Jamey Bradbury
Traduit de l’américain par Jacques Mailhos
Gallmeister
2019
313 pages
Tracy, une héroïne atypique, singulière et tellement, tellement attachante. Une chasseuse. Elle connait la forêt comme sa poche, elle n’a peur de rien, ni du froid (mais en Alaska qui craint le froid ?), ni de la nuit, ni des animaux sauvages, ni de la solitude. Elle a en elle une force, une puissance, une sauvagerie inquiétante et en même temps fragile.
A dix-sept ans, presque dix-huit, elle passe plus de temps dehors dans la forêt que chez elle, au chaud près d’un poêle. Elle a une connaissance des chiens de traîneau presque innée. Elle a un sens aigu de l’observation. Mais un événement survenu un jour qu’elle traquait un écureuil, va faire basculer sa vie. Le doute, l’angoisse va la contraindre à davantage de méfiance, elle ne pourra plus lâcher prise jusqu’à l’inéluctable.
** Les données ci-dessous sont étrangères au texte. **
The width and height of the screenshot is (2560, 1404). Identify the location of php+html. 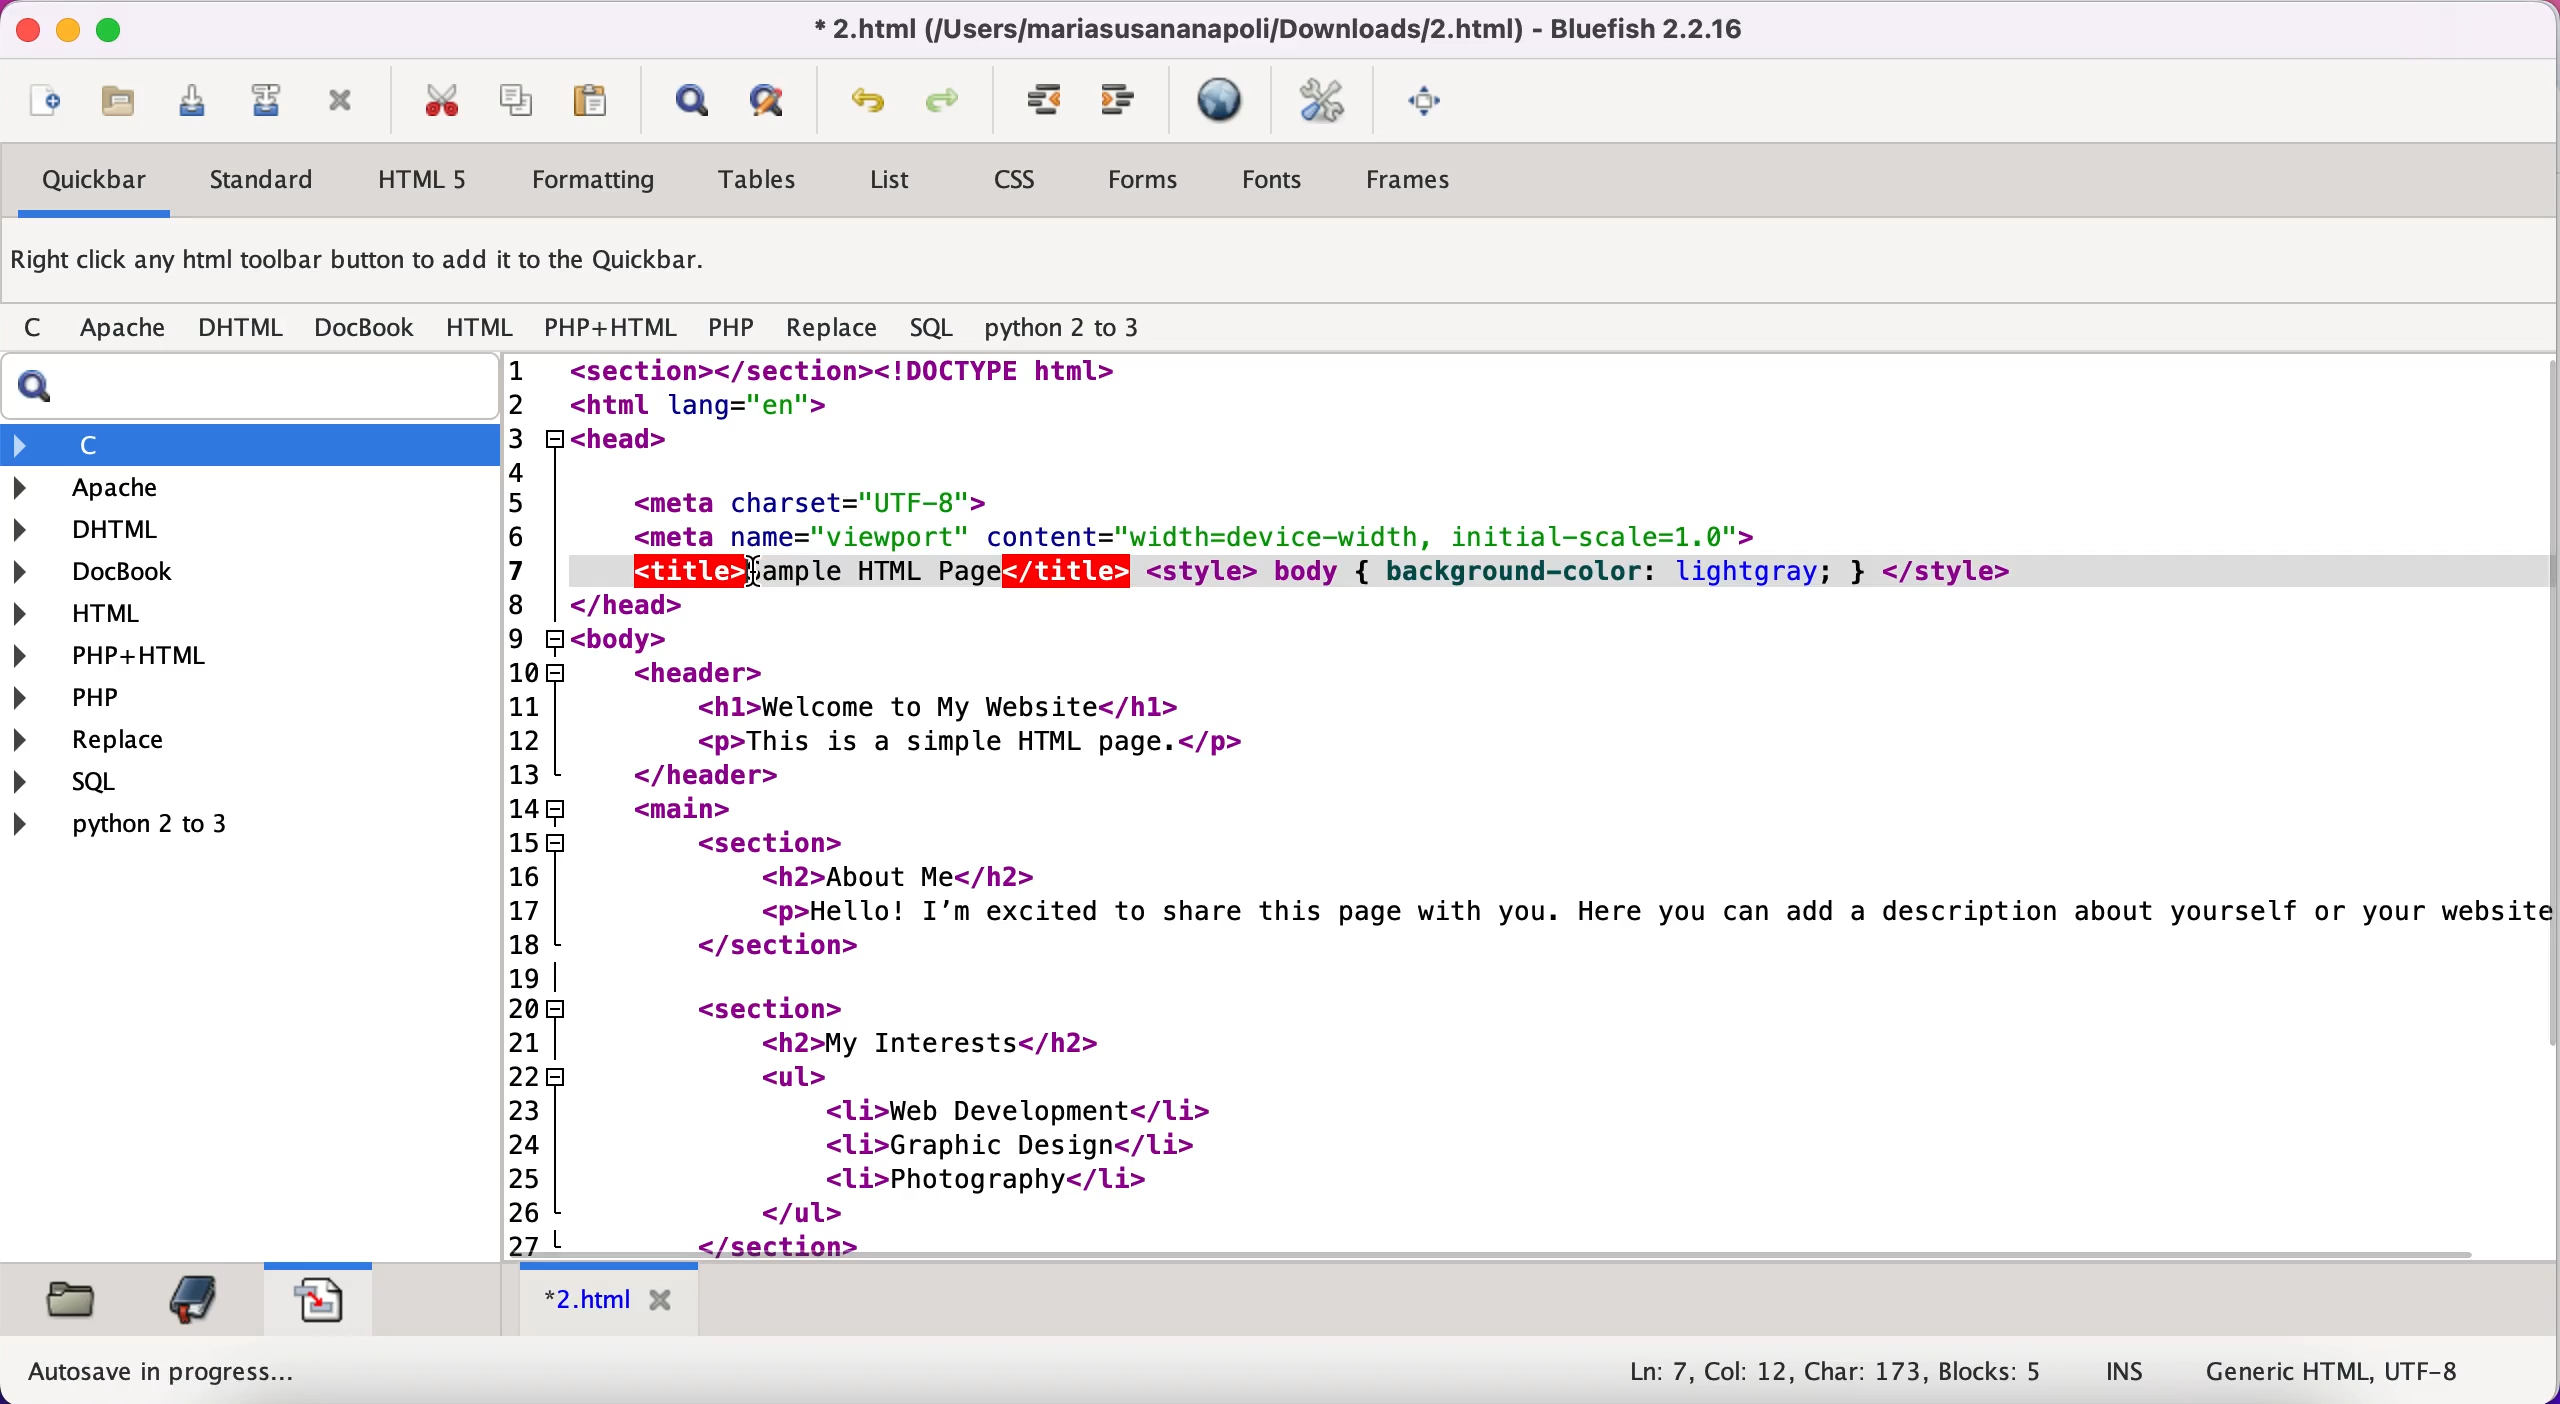
(614, 330).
J’ai rarement lu une histoire aussi singulière. Il ne faut rien en dire, il ne faut rien connaître de Tracy, de sa mère, avant d’attraper ce livre, parce que l’auteure lève le voile sur leurs secrets, millimètre par millimètre. Et l’on s’étonne ! Ai-je bien compris ? On revient en arrière, on relit certains passages. Non, c’est bien ça. C’est bien ce qu’elle a fait. Et plus loin, l’auteure conforte nos intuitions, nos craintes, et tout ça, de manière naturelle, comme si c’était ordinaire. Ce qui pourrait sembler un peu gore, ne l’est pas sous sa plume.
Un roman d’initiation, oui, c’est indéniable, cette jeune fille se cherche, apprend d’elle, des autres, des animaux, se questionne. Flirtant avec le fantastique dit la quatrième de couverture, certes, un peu, et c’est d’ailleurs ce qui donne ce ton si particulier. Ce que vit ce personnage, ce qu’elle est, sa nature profonde, c’est justement son côté animal, sauvage. On s’éloigne un peu du réel, mais tout est tellement imbriqué l’un dans l’autre qu’on ne sait plus, qu’on ne sait pas.
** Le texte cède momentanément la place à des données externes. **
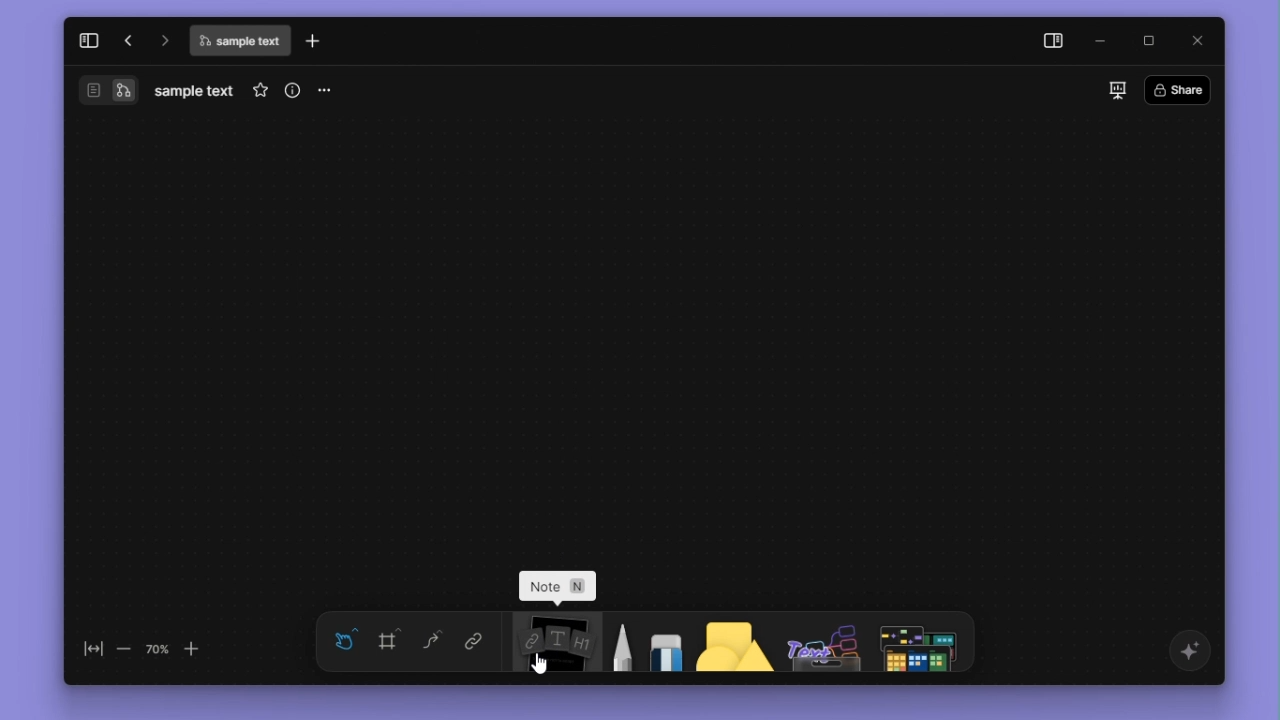 This screenshot has width=1280, height=720. Describe the element at coordinates (341, 638) in the screenshot. I see `Select V` at that location.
Ce roman, je l’ai dégusté, je l’ai savouré, j’en ai bu la substantifique moelle. Il m’a profondément émue, touchée, chahutée, perturbée. J’ai lu trois fois les dernières pages, pour être sûre d’avoir bien tout compris et pour ne pas le quitter. J’ai tant couru avec les chiens dans la neige, j’ai tant chassé au côté de Tracy, tant posé de collets, tant regardé les ciels étoilés, tant aimé ce froid glacial… moi qui n’aime ni la chasse, ni les chiens, ni le froid… Ce roman m’a emmenée là où je ne serais jamais allée dans la réalité. Ma vie virtuelle est décidément bien foisonnante !
C’est Guillome qui m’a donné envie de lire ce livre.